- Born: Nikolai Nikolaevich Kozlenya 25 October 1971 (age 54) Bolotnoye, Novosibirsk Oblast, RSFSR
- Conviction: Murder
- Criminal penalty: Life imprisonment

Details
- Victims: 7
- Span of crimes: 1998–2001
- Country: Russia
- States: Tomsk, Novosibirsk
- Date apprehended: 21 March 2001

= Nikolai Kozlenya =

Russian criminal and serial killer

Nikolai Nikolaevich Kozlenya (Никола́й Никола́евич Козле́ня; born 25 October 1971) is a Russian criminal and serial killer, who in the period between 1998 and 2001 committed 7 murders and several other attempted murders against drivers, with the aim of seizing their vehicles.

== Biography ==
Nikolai Kozlenya was born in 1971 in the town of Bolotnoye into a family of railroad workers. Shortly after his birth, his family moved to the city of Tayga, Kemerovo Oblast. He graduated from the local school and entered the railway college, where he was a well-performing student and headman of his study group. After graduation, Kozlenya went to serve in the army, where he was subjected to bullying by his drunken seniors. According to the investigator who examined the case later on, it was these factors which caused a change in Kozlenya's psyche. While in the army, he tried to slice open his vein in a suicide attempt, though survived. After this, Kozlenya was commissioned.

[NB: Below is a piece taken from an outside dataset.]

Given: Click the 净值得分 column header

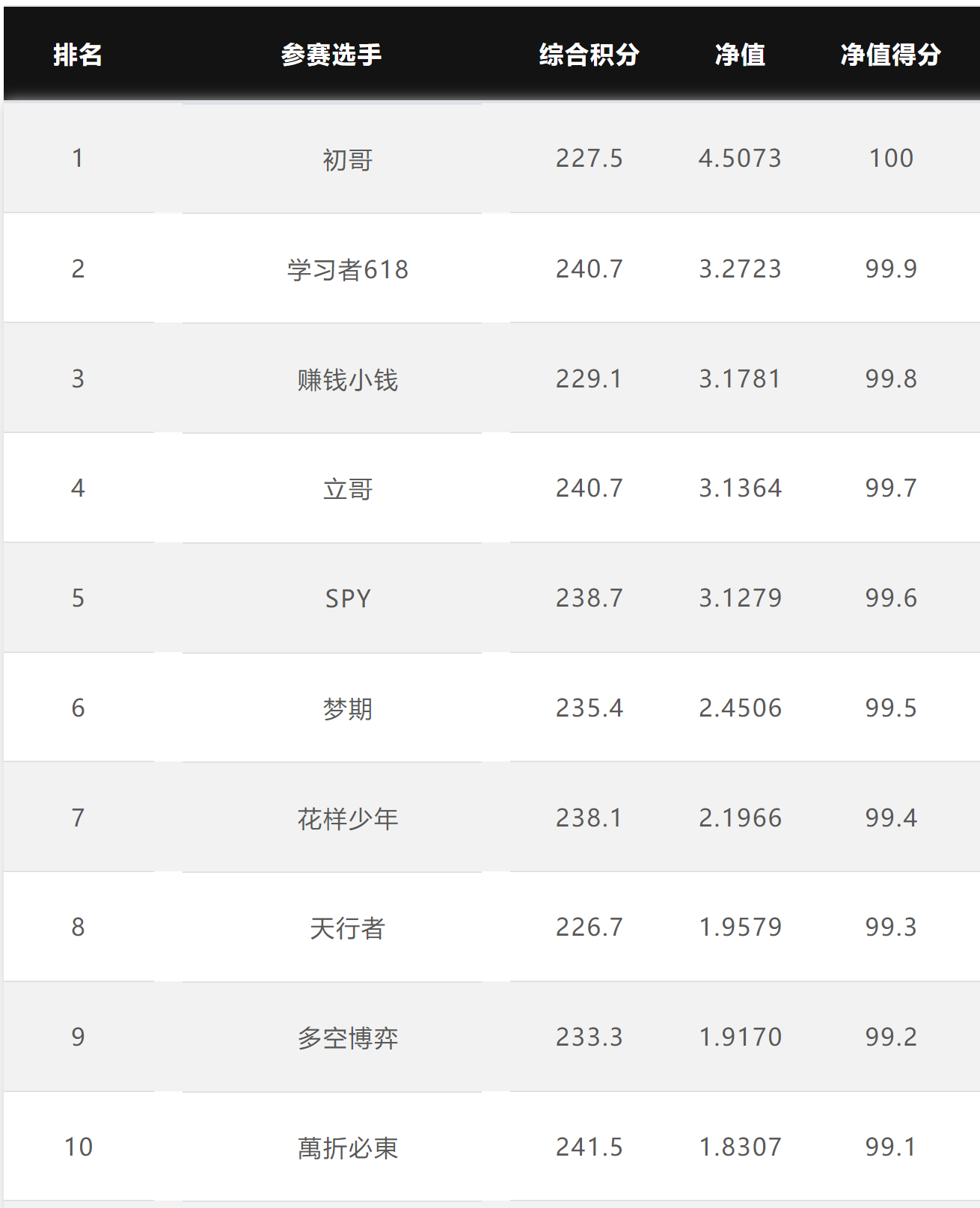Looking at the screenshot, I should point(890,55).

After returning home, Kozlenya worked for several years as a platelayer, where he was regarded as a good worker. After that, he entered the Siberian State Transport University, from which, after studying there for some time, he eventually left. He then tried to start his own business but quickly went bankrupt.

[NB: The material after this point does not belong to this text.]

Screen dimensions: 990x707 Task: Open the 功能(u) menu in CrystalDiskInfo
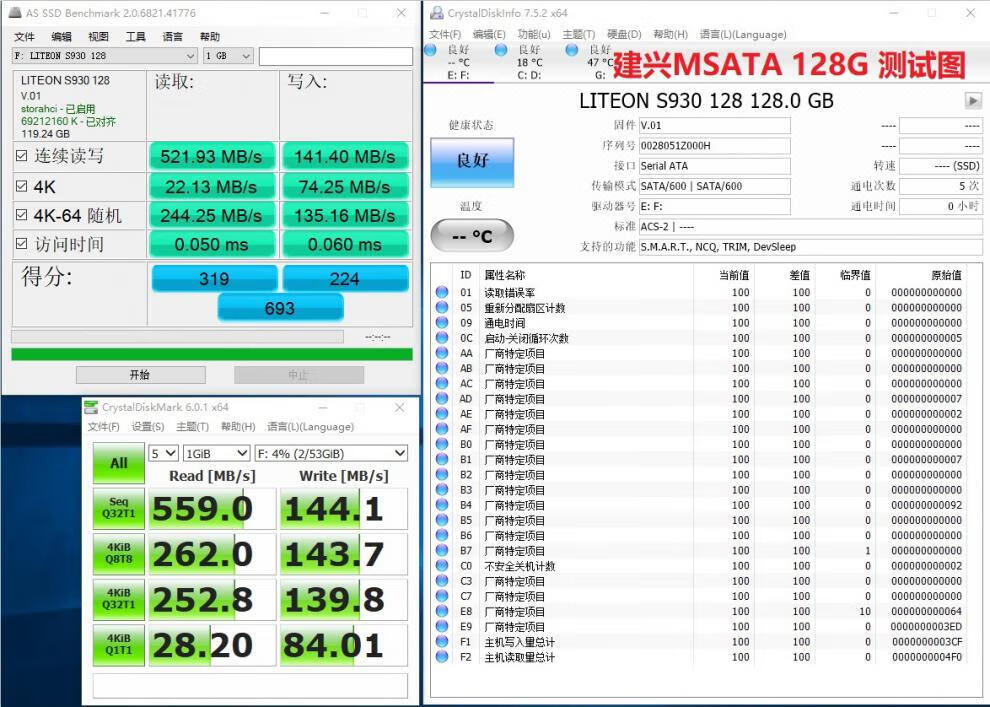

An investigator into the case later told:
... The purpose of enrichment for him was the idea of fixing, which he throughout his life tried to realize. He had a blue dream - a yacht, a white cowboy ...

== Murders ==
The first attempted murder Kozlenya made was in November 1998 in Tomsk when he, having walked in a restaurant, found out that he did not have enough money to pay the bill. Leaving his jacket as a pledge, he left the restaurant and stopped a private driver. Having successfully stopped him, Kozlenya pulled out a knife and tried to kill the driver, wounding him in the neck. The man actively resisted and managed to survive, and the criminal escaped, leaving the knife and never taking his jacket from the restaurant. His identity was fairly quickly established and put on the federal wanted list.

Having decided to engage in criminal industry, Kozlenya returned to Novosibirsk and bought a sawed-off shotgun from Tula. After that, he rented a garage (later he changed garages several times) and started committing crimes.

All crimes committed by Kozlenya were done in the same way: he would hide the sawn-off shotgun in a sports bag and then stop drivers without bargaining, agreeing to the offered prices, and then sit in the back of the seat. Kozlenya then called the address, not far from the rented garage. Having reached the place, Kozlenya would shoot the driver in the head, then put his corpse in the right passenger seat.

The following six murders Kozlenya committed with the help of his underage partner, Bobovich, who distracted the drivers while the killer took out his weapon. Kozlenya threatened her, forcing her to flirt with buyers of spare parts, so that they were more compliant.

The car from the first murder Kozlenya disposed of in a random yard, then disassembled it for parts and sold them afterwards. The next three murders he committed using one car, which he eventually took away from his garage and burned. One of these murders was committed precisely in order to take possession of the car, and then burn it.

== Arrest, trial and sentence ==
In early 2001, Kozlenya decided to flee from Novosibirsk, but was soon detained in Chelyabinsk. Bobovich was also detained, but the court subsequently acquitted her. Kozlenya confessed to the 7 murders, but during the investigation, he pretended to be insane several times and also tried to convince the authorities he was innocent. In December 2002, the court sentenced Nikolai Kozlenya to life imprisonment in a special regime colony. He is still serving his sentence to this day.